- EXERCISE INSTRUCTIONS -
Each record needs to be transcribed word for word, though without its pictures.
▼▼▼
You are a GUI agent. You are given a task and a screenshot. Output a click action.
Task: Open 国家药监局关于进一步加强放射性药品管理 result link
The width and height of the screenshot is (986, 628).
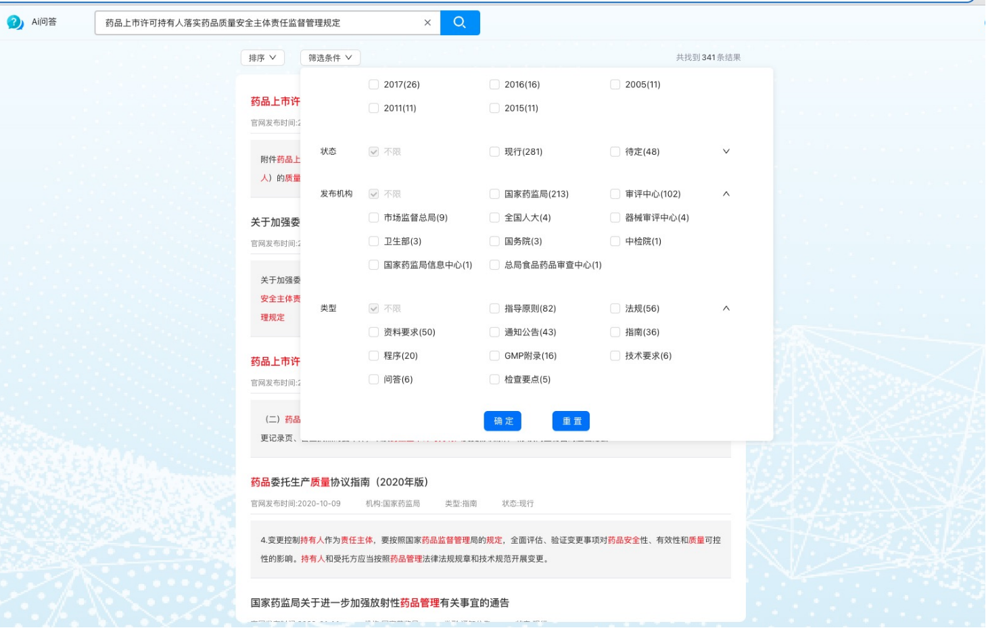(379, 603)
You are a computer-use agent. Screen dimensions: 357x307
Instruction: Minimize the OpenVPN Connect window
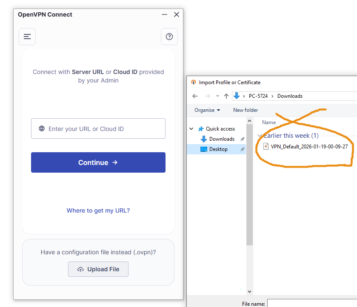[165, 14]
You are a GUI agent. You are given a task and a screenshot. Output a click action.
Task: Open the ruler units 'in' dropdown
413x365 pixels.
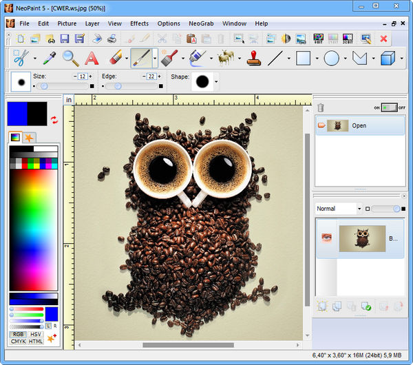pos(68,100)
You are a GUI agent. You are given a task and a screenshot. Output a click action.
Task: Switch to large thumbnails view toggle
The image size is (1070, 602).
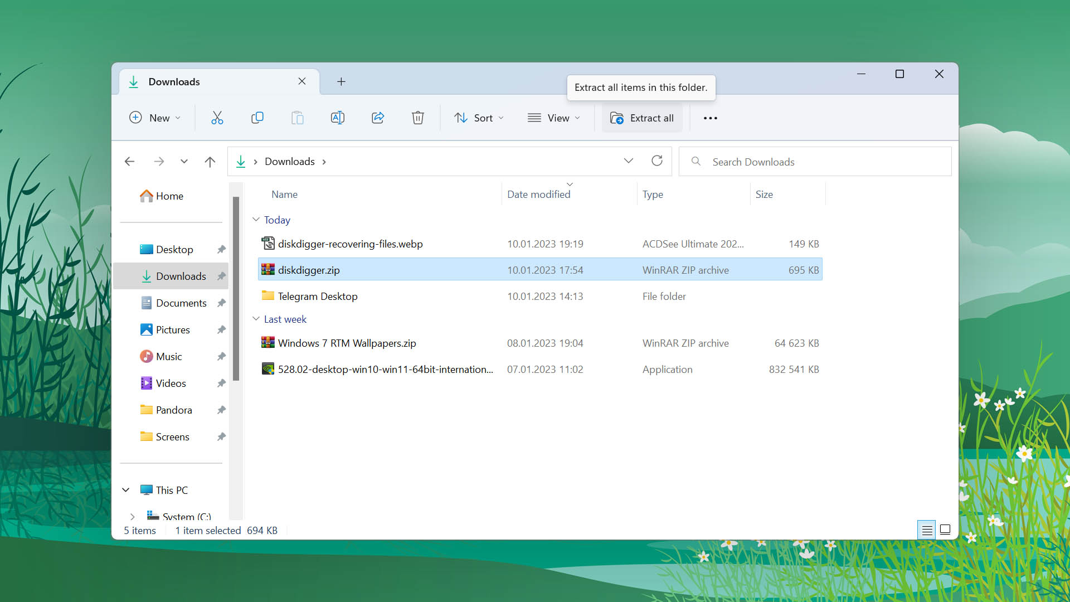[945, 530]
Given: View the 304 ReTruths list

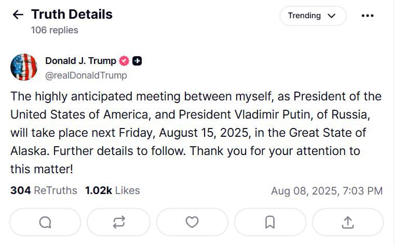Looking at the screenshot, I should click(44, 190).
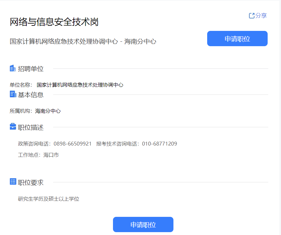This screenshot has width=281, height=235.
Task: Select the 招聘单位 section heading
Action: [x=31, y=68]
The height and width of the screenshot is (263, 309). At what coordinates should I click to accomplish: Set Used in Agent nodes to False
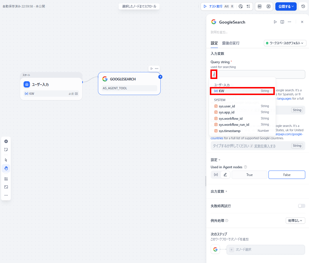coord(287,175)

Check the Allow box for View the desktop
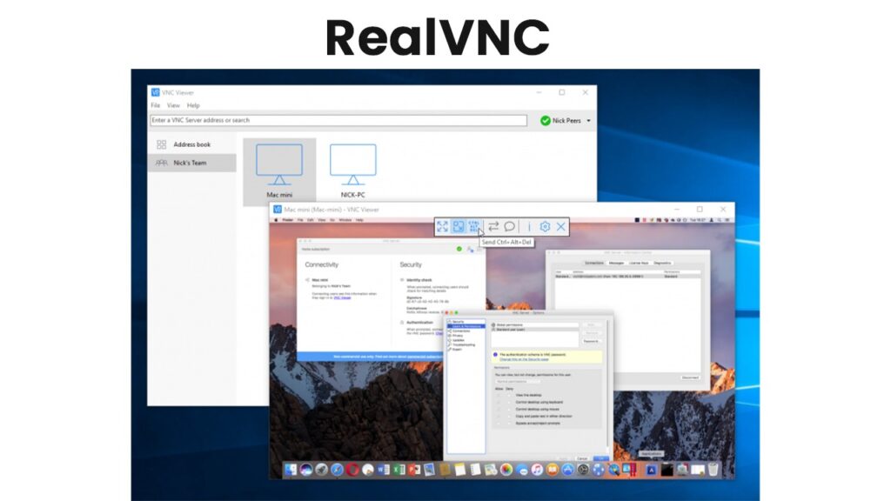pyautogui.click(x=498, y=396)
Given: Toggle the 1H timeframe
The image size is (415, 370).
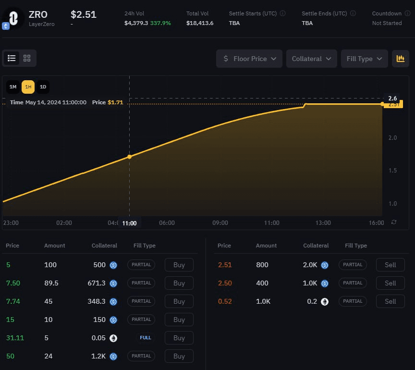Looking at the screenshot, I should [x=27, y=87].
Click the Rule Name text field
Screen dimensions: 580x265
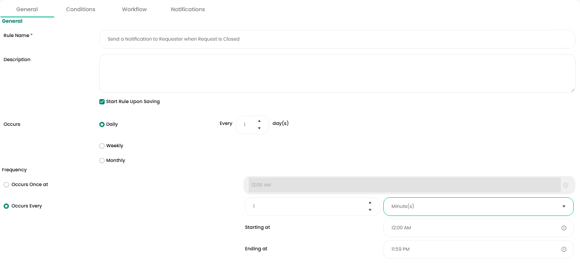tap(337, 39)
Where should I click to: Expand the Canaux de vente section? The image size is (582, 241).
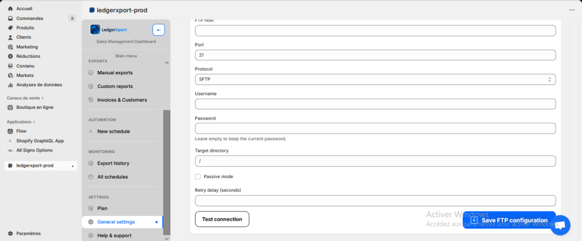[x=43, y=98]
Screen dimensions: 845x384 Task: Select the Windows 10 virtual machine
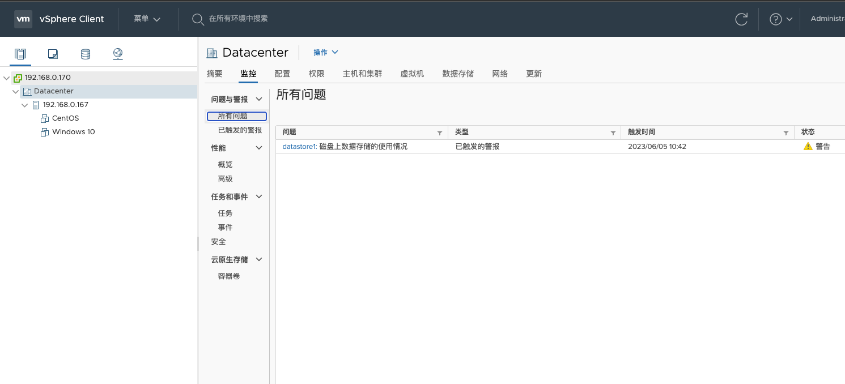click(73, 132)
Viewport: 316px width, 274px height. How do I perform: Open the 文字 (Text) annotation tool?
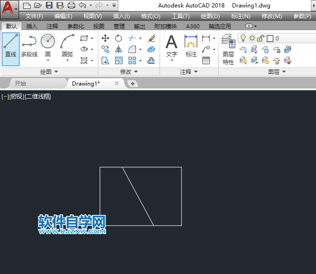(172, 47)
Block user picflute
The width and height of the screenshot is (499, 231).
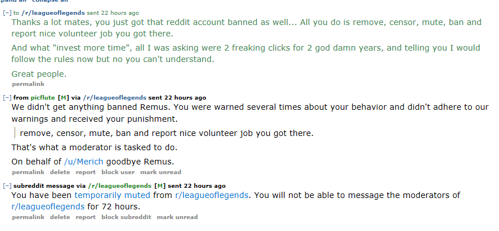118,172
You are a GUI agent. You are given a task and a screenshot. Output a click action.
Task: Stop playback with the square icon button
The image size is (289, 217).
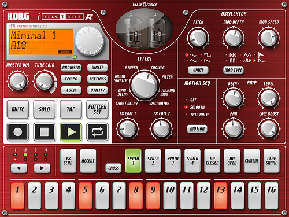45,132
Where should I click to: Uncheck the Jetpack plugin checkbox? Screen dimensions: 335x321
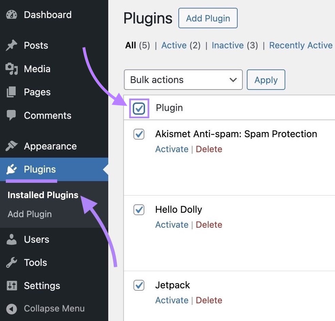[139, 286]
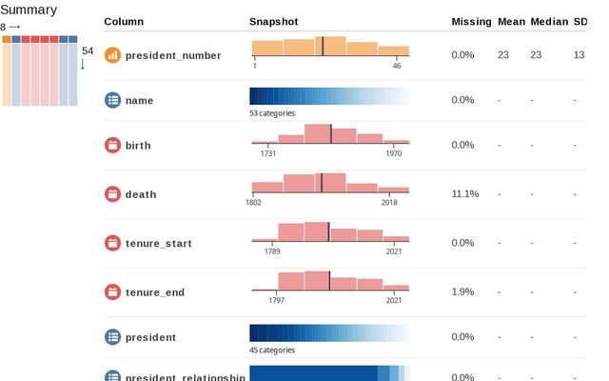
▲▲▲
- EXERCISE RESULT -
You are a GUI agent. You are given a task and a screenshot. Output a click action.
Task: Open 国家药监局关于进一步加强放射性药品管理 result link
The width and height of the screenshot is (986, 628).
(379, 603)
You are a computer-use agent. Screen dimensions: 357x307
Instruction: Minimize the OpenVPN Connect window
[165, 14]
You are a GUI agent. You are given a task and a screenshot. Output a click action.
Task: Open the ruler units 'in' dropdown
413x365 pixels.
pos(68,100)
You are a GUI agent. You are given a task and a screenshot. Output a click action.
Task: Switch to large thumbnails view toggle
The image size is (1070, 602).
[945, 530]
Given: View the 304 ReTruths list

Looking at the screenshot, I should click(44, 190).
This screenshot has width=281, height=235.
Task: Select the 招聘单位 section heading
Action: [x=31, y=68]
The height and width of the screenshot is (263, 309). At what coordinates should I click to accomplish: Set Used in Agent nodes to False
coord(287,175)

Check the Allow box for View the desktop
pyautogui.click(x=498, y=396)
Given: Toggle the 1H timeframe
The image size is (415, 370).
Looking at the screenshot, I should [x=27, y=87].
Click the Rule Name text field
Screen dimensions: 580x265
tap(337, 39)
Where should I click to: Expand the Canaux de vente section? The image size is (582, 241).
[x=43, y=98]
Screen dimensions: 845x384 Task: Select the Windows 10 virtual machine
click(73, 132)
Viewport: 316px width, 274px height. How do I perform: Open the 文字 (Text) annotation tool?
(172, 47)
Block user picflute
The width and height of the screenshot is (499, 231).
118,172
You are a GUI agent. You are given a task and a screenshot. Output a click action.
Task: Stop playback with the square icon button
The image size is (289, 217).
45,132
Where should I click to: Uncheck the Jetpack plugin checkbox? Screen dimensions: 335x321
[139, 286]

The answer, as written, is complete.